The demo is the easy part. That's the trap.
A language model plus a decent prompt will produce something that looks like a working product in an afternoon. Everyone in the room gets excited. Then you spend four months making it actually reliable, and for every one of those weeks you have no idea whether the change you just shipped made things better.
What "better" means without an eval
Nothing. It means the last three examples someone tried in the Slack channel looked fine.
This is not a small problem. It's the difference between engineering and gambling, and it's why so many AI projects stall at 80% — not because the last 20% is technically hard, but because nobody can see it.
What we do instead
Week one: the eval set. Before any retrieval, any prompt tuning, any architecture. We sit with the people who will use the thing and write down questions with known-correct answers.
Two rules for that set:
- It includes the cases where the right answer is "I don't know." A system that never abstains is a system that fabricates.
- It's written by the domain expert, not the engineer. Engineers write questions the system can answer.

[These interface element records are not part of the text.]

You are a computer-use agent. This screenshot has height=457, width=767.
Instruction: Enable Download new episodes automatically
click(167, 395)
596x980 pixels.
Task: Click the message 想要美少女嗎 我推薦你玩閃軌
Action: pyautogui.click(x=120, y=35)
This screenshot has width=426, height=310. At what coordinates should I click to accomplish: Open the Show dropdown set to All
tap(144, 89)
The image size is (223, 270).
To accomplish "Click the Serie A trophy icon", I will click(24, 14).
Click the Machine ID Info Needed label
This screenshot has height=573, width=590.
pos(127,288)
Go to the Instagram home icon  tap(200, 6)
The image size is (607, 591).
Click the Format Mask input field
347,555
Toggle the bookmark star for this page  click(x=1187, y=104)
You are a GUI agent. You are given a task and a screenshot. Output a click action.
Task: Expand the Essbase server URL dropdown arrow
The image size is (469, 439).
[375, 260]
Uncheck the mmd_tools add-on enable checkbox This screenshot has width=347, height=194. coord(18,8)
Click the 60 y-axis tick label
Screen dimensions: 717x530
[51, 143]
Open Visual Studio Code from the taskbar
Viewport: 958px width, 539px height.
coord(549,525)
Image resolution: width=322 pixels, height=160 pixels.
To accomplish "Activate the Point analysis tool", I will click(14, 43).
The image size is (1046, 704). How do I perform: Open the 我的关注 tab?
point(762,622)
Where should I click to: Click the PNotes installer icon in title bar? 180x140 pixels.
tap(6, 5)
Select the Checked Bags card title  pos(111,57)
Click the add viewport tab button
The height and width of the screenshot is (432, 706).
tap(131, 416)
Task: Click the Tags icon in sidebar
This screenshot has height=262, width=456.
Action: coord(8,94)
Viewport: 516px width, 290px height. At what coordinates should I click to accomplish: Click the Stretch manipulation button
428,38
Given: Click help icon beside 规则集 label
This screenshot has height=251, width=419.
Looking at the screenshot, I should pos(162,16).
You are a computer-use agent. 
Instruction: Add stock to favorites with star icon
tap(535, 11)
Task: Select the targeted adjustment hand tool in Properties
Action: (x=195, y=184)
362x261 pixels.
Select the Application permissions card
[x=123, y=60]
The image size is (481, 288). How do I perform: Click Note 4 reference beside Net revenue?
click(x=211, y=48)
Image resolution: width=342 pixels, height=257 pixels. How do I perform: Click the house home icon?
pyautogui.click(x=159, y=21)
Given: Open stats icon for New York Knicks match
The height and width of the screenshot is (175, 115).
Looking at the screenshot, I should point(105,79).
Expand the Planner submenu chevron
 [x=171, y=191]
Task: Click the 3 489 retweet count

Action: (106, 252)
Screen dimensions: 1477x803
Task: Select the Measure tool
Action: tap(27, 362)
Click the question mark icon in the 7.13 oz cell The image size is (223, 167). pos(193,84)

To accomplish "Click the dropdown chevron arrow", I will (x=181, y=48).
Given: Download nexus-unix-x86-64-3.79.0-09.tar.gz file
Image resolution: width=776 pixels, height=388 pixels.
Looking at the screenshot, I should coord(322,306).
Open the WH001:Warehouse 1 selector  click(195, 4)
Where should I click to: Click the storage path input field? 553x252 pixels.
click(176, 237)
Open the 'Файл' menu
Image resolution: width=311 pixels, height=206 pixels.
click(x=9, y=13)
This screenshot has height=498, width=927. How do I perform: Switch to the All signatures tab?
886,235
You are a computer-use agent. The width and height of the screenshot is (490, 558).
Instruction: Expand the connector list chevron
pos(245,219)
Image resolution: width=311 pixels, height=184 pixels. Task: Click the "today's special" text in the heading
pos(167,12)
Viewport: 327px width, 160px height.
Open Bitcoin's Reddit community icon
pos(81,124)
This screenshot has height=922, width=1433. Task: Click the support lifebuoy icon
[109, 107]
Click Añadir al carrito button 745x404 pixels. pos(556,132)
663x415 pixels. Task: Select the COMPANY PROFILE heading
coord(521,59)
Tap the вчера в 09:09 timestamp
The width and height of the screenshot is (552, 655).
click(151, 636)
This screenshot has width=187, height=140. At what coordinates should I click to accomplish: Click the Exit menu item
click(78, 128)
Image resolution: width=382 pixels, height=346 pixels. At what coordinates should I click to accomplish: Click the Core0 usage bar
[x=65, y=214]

Then: a number, every commit. Once the eval runs in CI, "did that help?" becomes a question with an answer.
The uncomfortable part
Sometimes the eval tells you the model isn't the right tool. We've had two projects where the honest reading was that a database query and a good form would beat anything a model could do, and we said so.
That's a worse quarter for us and a better year for the client. It's also the only reason our recommendations are worth anything.